Can you repeat, word for word, the part of the Sutton Dwellings passage between "In 1908, the" and "completed in 1913.", inclusive?
---------- Excerpt provided ----------
Sutton Dwellings, also known as the Sutton Estate, are a series of 14 residential buildings in Chelsea, London, United Kingdom.

==History==
At the beginning of the 20th century, the 4.5-acre area bounded by Leader Street (now known as Ixworth Place), Cale Street, and College Street (now known as Elystan Street) was home to many overcrowded small houses.

In 1908, the William Sutton Trust, established by philanthropist William Richard Sutton, purchased the area. They demolished the houses and built 14 red-brick residential buildings, designed by architect E.C.P. Monson, for social housing. The buildings, which housed 2,200 people in 764 apartments, were completed in 1913.
---------- Raw data ----------
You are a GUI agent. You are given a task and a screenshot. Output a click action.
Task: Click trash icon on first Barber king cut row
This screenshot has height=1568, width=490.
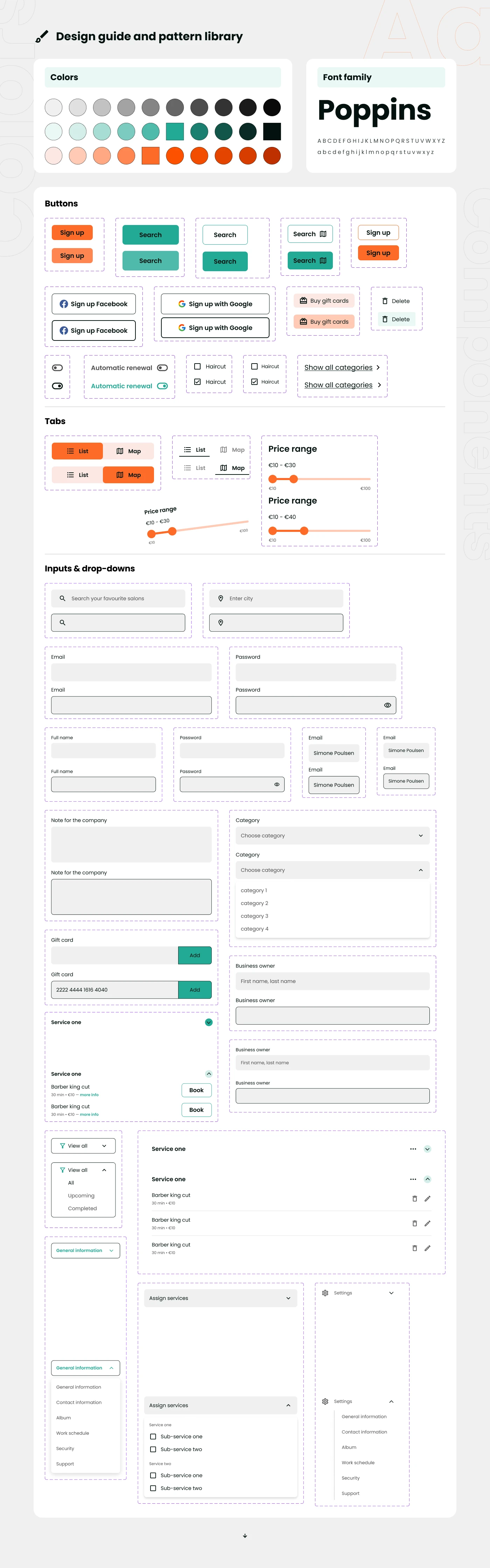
----------
## Finished exercise
In 1908, the William Sutton Trust, established by philanthropist William Richard Sutton, purchased the area. They demolished the houses and built 14 red-brick residential buildings, designed by architect E.C.P. Monson, for social housing. The buildings, which housed 2,200 people in 764 apartments, were completed in 1913.